Developing this vaccine differs from developing other ones because of HIV’s complexity. She says that they are using a targeting approach that will see if the body can teach itself to make broadly neutralizing antibodies. She also says that it doesn’t happen automatically, and it takes time for this to develop.

The hard thing about HIV is that it attacks the immune system which can make it tedious to build immune resistance. Those who have a small viral load, which is rare, have a different experience when battling the virus. They can fight the different mutations of the virus and develop a type of immune response.

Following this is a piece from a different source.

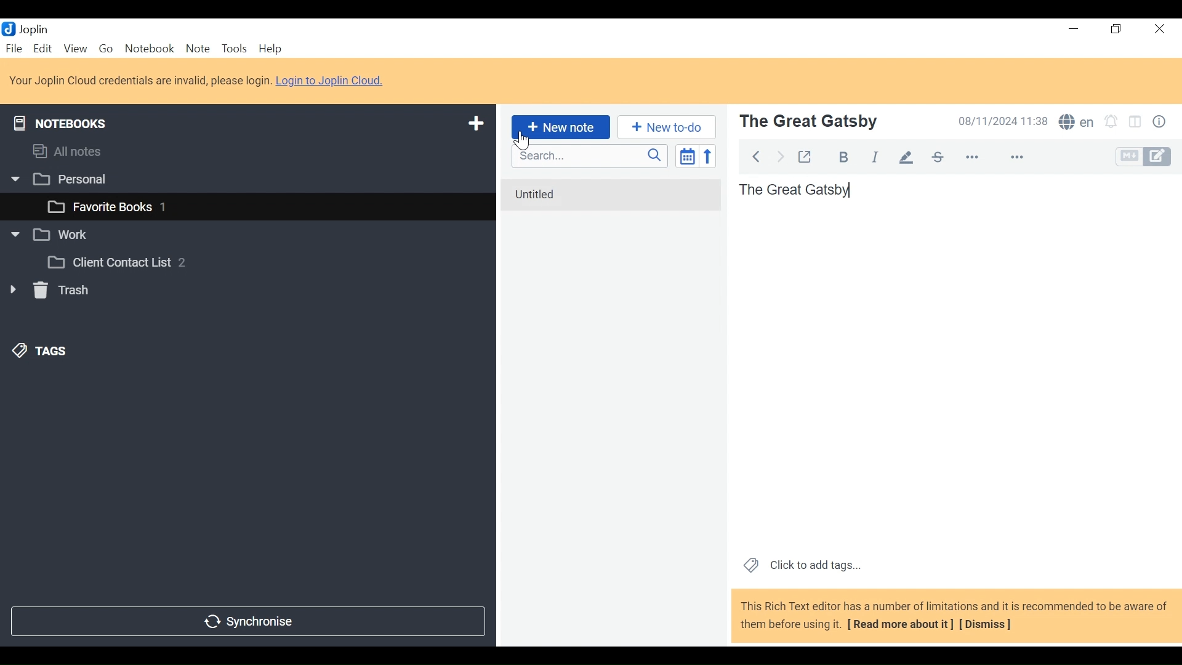 The image size is (1182, 665). I want to click on 08/11/2024 11:38, so click(1001, 122).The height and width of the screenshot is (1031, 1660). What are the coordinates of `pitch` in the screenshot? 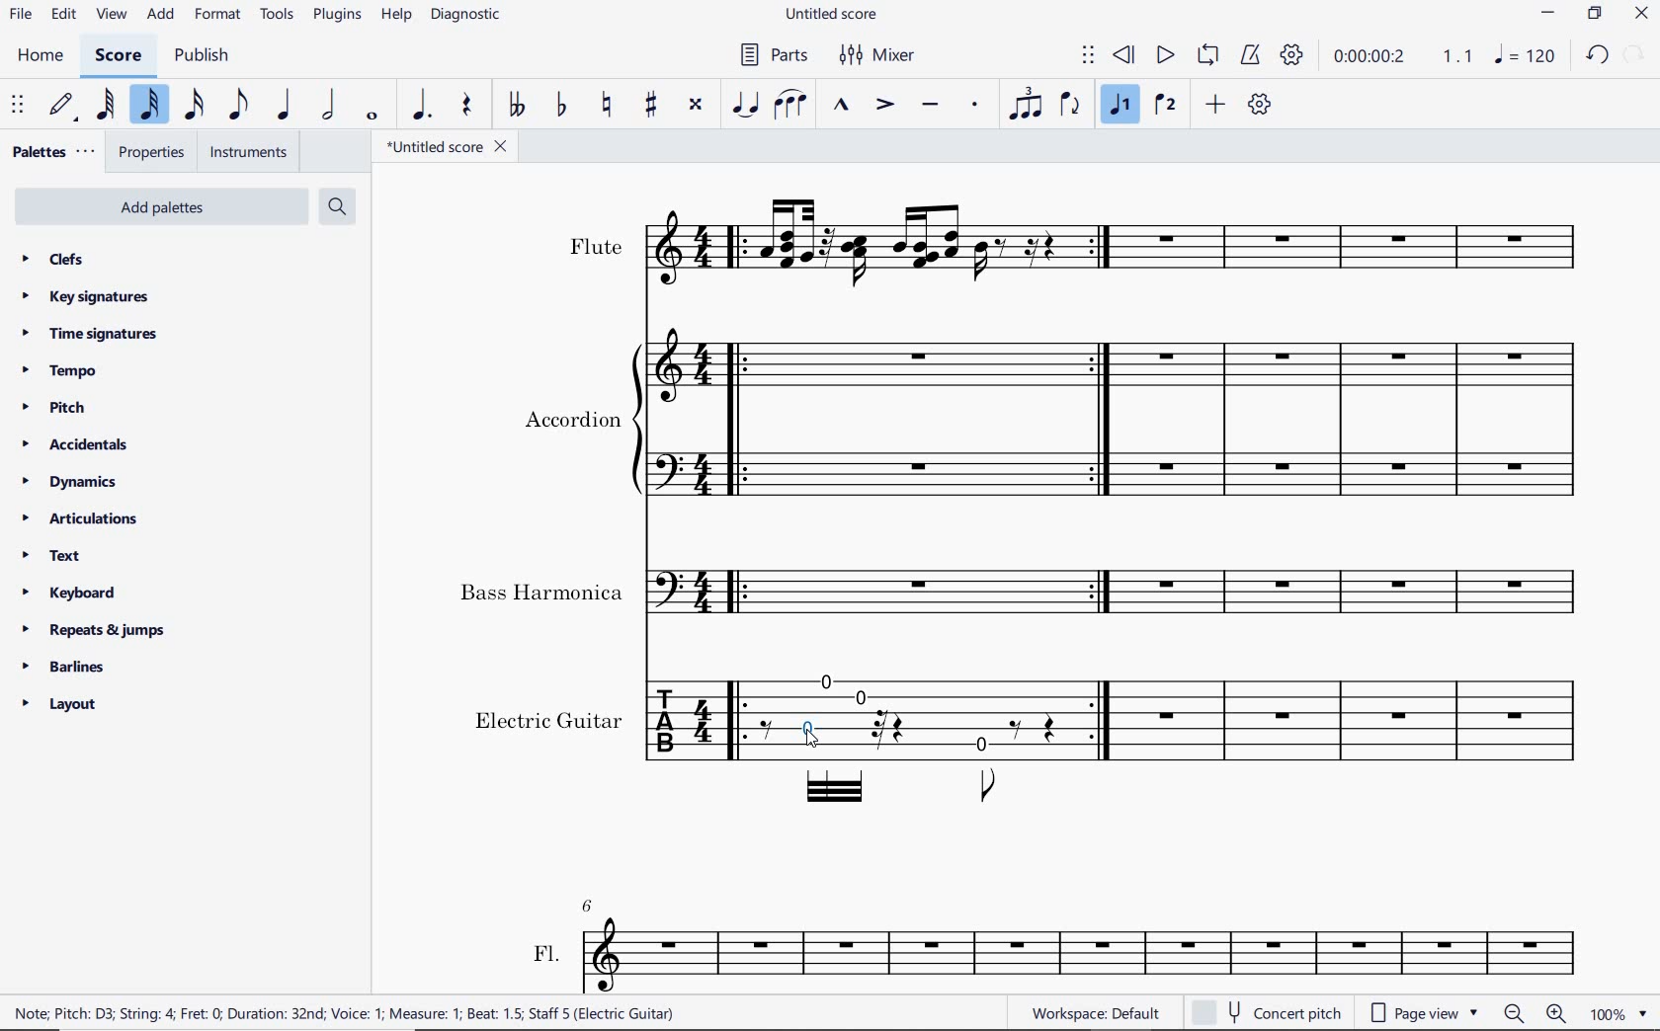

“The problem though is that in these elite controllers, they’re infected [and] they’ve developed this immune response only after they have been infected with the virus,” said Daniel Diemert, Professor of Medicine and Microbiology, Immunology & Tropical Medicine at George Washington University.

The goal of this vaccination in the program, Diemert says, is to produce a form of resistance for those not infected with HIV.

Trial sites for this vaccine are in Washington D.C., Georgia, and Texas. The trial will have fifty-six healthy individuals that are HIV negative. The hope is that this clinical trial will be more efficient and create a more timely vaccine development timeline.